Wednesday – Grief & Loss

Wednesday Grief Loss

Our own separate and unique journey with grief and loss

We all have our own separate and unique journey with grief and loss. Some of us have minimal experience so each loss feels monumental while others have lost someone so close and special that all others pale in comparison. While we easily process this and understand it on an intellectual level, our emotions aren’t always as cooperative…and we tend to be as (if not more) judgements towards ourselves as we are towards others. 

Loss hurts

The truth is, loss that hurts, hurts. And loss that doesn’t shake our emotional Richter Scale gets processed and compartmentalized differently than loss that hurts intensely. 

But…and it is a big BUT…loss is cumulative and must be balanced by something bigger, greater, more powerful. 

Many, when dealing with loss, find comfort in those still close by. Still others find comfort in God and Faith. Some throw themselves into work and some flippantly fall into fun and positivity. 

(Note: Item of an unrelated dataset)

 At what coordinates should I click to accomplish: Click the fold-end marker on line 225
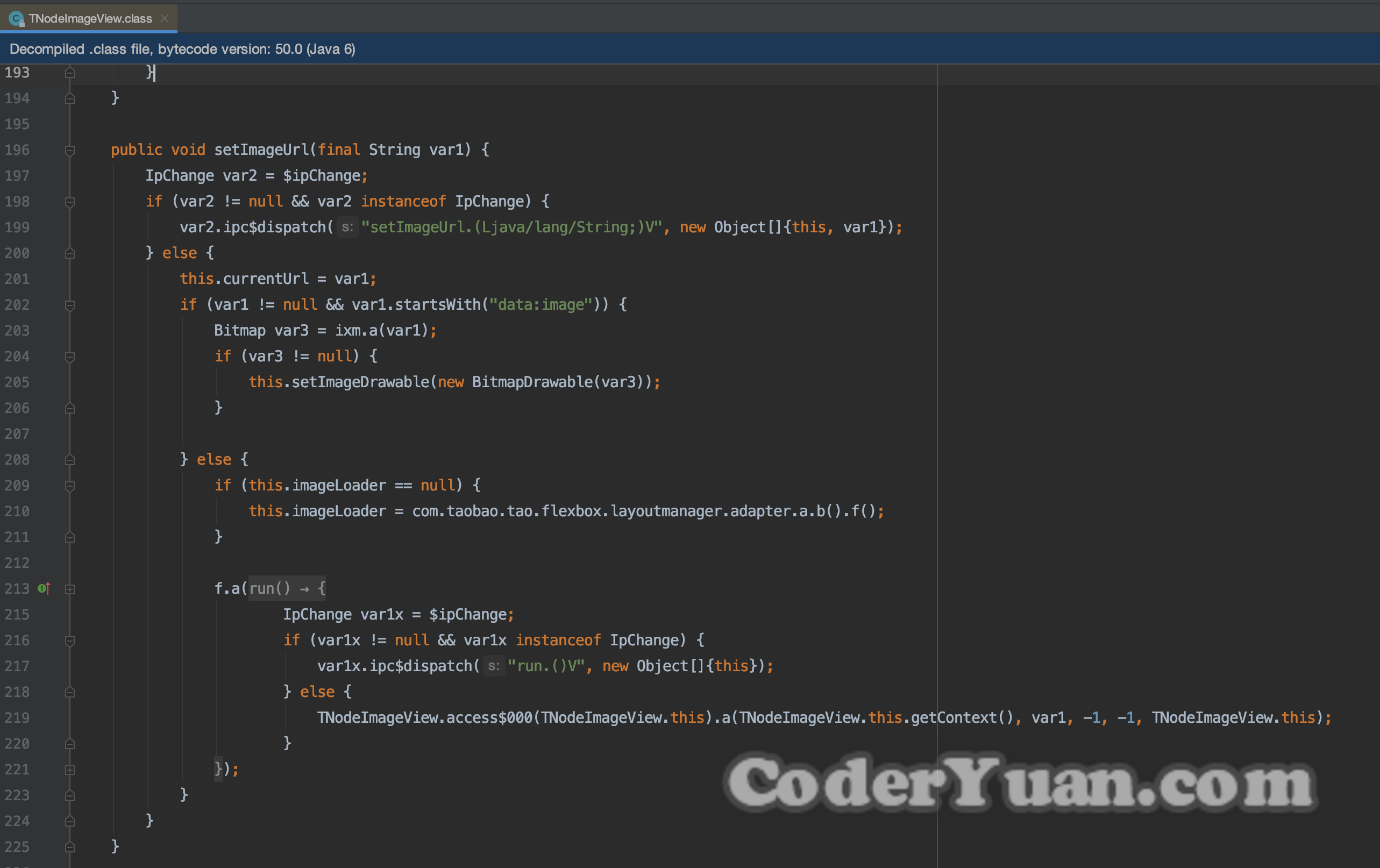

The thing that creates the most difficulty though, is those who decide everyone around them should hurt because they are hurting. These people sulk and pout while being toxically reactive to anything positive or anyone who dares display positivity or lack of reverence for the one(s) who are hurting due to their loss. 

Walking on eggshells

This creates a “walking on eggshells” dynamic where everyone, especially kids, are fearful and living in hypervigilance. This eggshell walk of hypervigilance isn’t about the one doing the walking as it has to be about the one grieving. Over time, eggshell walkers learn to ignore their own needs in favor of someone that they, due to those grievers in their past, can again walk on eggshells for. 

Dancing on eggshells

People often wonder why someone would stay with someone who is toxic. The better question is, “Who taught them to dance on eggshells and why are they willing to do it for the one they are with?”

If you can understand this, you can help someone to prioritize their own needs and look for balance instead of broken eggs.